What is being asked: Each line of the material must be returned exactly.

━━ Extracted records

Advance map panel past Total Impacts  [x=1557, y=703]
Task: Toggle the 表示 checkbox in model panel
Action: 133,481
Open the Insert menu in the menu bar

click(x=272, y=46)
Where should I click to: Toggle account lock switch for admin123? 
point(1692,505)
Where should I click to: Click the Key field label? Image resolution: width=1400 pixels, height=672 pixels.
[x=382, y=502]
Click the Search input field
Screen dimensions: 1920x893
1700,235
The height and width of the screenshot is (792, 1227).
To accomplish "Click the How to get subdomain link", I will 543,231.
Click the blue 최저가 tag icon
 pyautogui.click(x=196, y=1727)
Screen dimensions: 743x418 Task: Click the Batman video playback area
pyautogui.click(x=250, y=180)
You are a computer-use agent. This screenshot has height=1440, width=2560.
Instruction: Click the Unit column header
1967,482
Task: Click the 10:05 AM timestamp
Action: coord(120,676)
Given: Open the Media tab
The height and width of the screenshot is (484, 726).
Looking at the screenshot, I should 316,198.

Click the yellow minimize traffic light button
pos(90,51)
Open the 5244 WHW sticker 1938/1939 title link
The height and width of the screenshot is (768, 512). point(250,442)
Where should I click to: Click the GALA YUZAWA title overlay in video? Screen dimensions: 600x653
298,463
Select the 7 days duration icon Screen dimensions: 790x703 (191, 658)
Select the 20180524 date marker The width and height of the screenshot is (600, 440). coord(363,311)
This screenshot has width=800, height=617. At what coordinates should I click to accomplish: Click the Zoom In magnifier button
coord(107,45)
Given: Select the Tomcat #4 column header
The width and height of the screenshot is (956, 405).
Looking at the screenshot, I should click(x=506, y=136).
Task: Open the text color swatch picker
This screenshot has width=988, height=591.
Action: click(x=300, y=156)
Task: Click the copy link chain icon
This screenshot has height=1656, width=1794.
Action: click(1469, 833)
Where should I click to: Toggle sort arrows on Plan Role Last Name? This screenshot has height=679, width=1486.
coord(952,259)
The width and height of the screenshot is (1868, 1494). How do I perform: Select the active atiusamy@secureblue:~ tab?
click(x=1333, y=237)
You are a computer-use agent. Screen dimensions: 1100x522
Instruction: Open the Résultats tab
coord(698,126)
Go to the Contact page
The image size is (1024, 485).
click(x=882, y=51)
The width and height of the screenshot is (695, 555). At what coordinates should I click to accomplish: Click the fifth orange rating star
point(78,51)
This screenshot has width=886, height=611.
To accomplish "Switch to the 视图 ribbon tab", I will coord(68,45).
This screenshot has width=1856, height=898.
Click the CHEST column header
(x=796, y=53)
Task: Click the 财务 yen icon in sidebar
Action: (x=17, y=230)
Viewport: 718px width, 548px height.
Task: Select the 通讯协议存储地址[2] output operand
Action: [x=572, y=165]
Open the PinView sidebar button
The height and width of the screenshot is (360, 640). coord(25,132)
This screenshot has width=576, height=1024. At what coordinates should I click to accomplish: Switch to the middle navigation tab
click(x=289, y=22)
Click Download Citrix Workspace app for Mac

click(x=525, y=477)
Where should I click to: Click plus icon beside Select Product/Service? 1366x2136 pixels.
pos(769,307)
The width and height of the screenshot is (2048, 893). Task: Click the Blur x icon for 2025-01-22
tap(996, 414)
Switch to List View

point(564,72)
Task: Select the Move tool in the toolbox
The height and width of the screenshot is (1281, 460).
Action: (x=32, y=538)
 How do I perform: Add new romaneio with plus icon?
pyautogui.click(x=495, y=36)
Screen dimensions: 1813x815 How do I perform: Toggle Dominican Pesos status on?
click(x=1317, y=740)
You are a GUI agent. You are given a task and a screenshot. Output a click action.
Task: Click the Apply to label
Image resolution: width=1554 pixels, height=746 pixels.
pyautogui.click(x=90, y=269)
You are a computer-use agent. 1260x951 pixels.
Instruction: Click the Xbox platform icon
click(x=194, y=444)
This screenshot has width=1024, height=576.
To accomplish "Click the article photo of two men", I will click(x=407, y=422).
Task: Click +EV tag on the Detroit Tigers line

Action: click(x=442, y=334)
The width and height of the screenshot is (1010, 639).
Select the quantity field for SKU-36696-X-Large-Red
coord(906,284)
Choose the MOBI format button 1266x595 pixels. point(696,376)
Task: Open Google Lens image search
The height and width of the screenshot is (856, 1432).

━━━━

Answer for the task:
Advance map panel past Total Impacts  [x=1557, y=703]
Task: Toggle the 表示 checkbox in model panel
Action: 133,481
Open the Insert menu in the menu bar

click(x=272, y=46)
Where should I click to: Toggle account lock switch for admin123? 
point(1692,505)
Where should I click to: Click the Key field label? Image resolution: width=1400 pixels, height=672 pixels.
[x=382, y=502]
Click the Search input field
Screen dimensions: 1920x893
1700,235
The height and width of the screenshot is (792, 1227).
To accomplish "Click the How to get subdomain link", I will 543,231.
Click the blue 최저가 tag icon
 pyautogui.click(x=196, y=1727)
Screen dimensions: 743x418 Task: Click the Batman video playback area
pyautogui.click(x=250, y=180)
You are a computer-use agent. This screenshot has height=1440, width=2560.
Instruction: Click the Unit column header
1967,482
Task: Click the 10:05 AM timestamp
Action: coord(120,676)
Given: Open the Media tab
The height and width of the screenshot is (484, 726).
Looking at the screenshot, I should 316,198.

Click the yellow minimize traffic light button
pos(90,51)
Open the 5244 WHW sticker 1938/1939 title link
The height and width of the screenshot is (768, 512). point(250,442)
Where should I click to: Click the GALA YUZAWA title overlay in video? Screen dimensions: 600x653
298,463
Select the 7 days duration icon Screen dimensions: 790x703 (191, 658)
Select the 20180524 date marker The width and height of the screenshot is (600, 440). coord(363,311)
This screenshot has width=800, height=617. At what coordinates should I click to accomplish: Click the Zoom In magnifier button
coord(107,45)
Given: Select the Tomcat #4 column header
The width and height of the screenshot is (956, 405).
Looking at the screenshot, I should click(x=506, y=136).
Task: Open the text color swatch picker
This screenshot has width=988, height=591.
Action: click(x=300, y=156)
Task: Click the copy link chain icon
This screenshot has height=1656, width=1794.
Action: click(1469, 833)
Where should I click to: Toggle sort arrows on Plan Role Last Name? This screenshot has height=679, width=1486.
coord(952,259)
The width and height of the screenshot is (1868, 1494). How do I perform: Select the active atiusamy@secureblue:~ tab?
click(x=1333, y=237)
You are a computer-use agent. Screen dimensions: 1100x522
Instruction: Open the Résultats tab
coord(698,126)
Go to the Contact page
The image size is (1024, 485).
click(x=882, y=51)
The width and height of the screenshot is (695, 555). At what coordinates should I click to accomplish: Click the fifth orange rating star
point(78,51)
This screenshot has width=886, height=611.
To accomplish "Switch to the 视图 ribbon tab", I will coord(68,45).
This screenshot has width=1856, height=898.
Click the CHEST column header
(x=796, y=53)
Task: Click the 财务 yen icon in sidebar
Action: (x=17, y=230)
Viewport: 718px width, 548px height.
Task: Select the 通讯协议存储地址[2] output operand
Action: [x=572, y=165]
Open the PinView sidebar button
The height and width of the screenshot is (360, 640). coord(25,132)
This screenshot has width=576, height=1024. At what coordinates should I click to accomplish: Switch to the middle navigation tab
click(x=289, y=22)
Click Download Citrix Workspace app for Mac

click(x=525, y=477)
Where should I click to: Click plus icon beside Select Product/Service? 1366x2136 pixels.
pos(769,307)
The width and height of the screenshot is (2048, 893). Task: Click the Blur x icon for 2025-01-22
tap(996, 414)
Switch to List View

point(564,72)
Task: Select the Move tool in the toolbox
The height and width of the screenshot is (1281, 460).
Action: (x=32, y=538)
 How do I perform: Add new romaneio with plus icon?
pyautogui.click(x=495, y=36)
Screen dimensions: 1813x815 How do I perform: Toggle Dominican Pesos status on?
click(x=1317, y=740)
You are a GUI agent. You are given a task and a screenshot. Output a click action.
Task: Click the Apply to label
Image resolution: width=1554 pixels, height=746 pixels.
pyautogui.click(x=90, y=269)
You are a computer-use agent. 1260x951 pixels.
Instruction: Click the Xbox platform icon
click(x=194, y=444)
This screenshot has width=1024, height=576.
To accomplish "Click the article photo of two men", I will click(x=407, y=422).
Task: Click +EV tag on the Detroit Tigers line

Action: click(x=442, y=334)
The width and height of the screenshot is (1010, 639).
Select the quantity field for SKU-36696-X-Large-Red
coord(906,284)
Choose the MOBI format button 1266x595 pixels. point(696,376)
Task: Open Google Lens image search
The height and width of the screenshot is (856, 1432).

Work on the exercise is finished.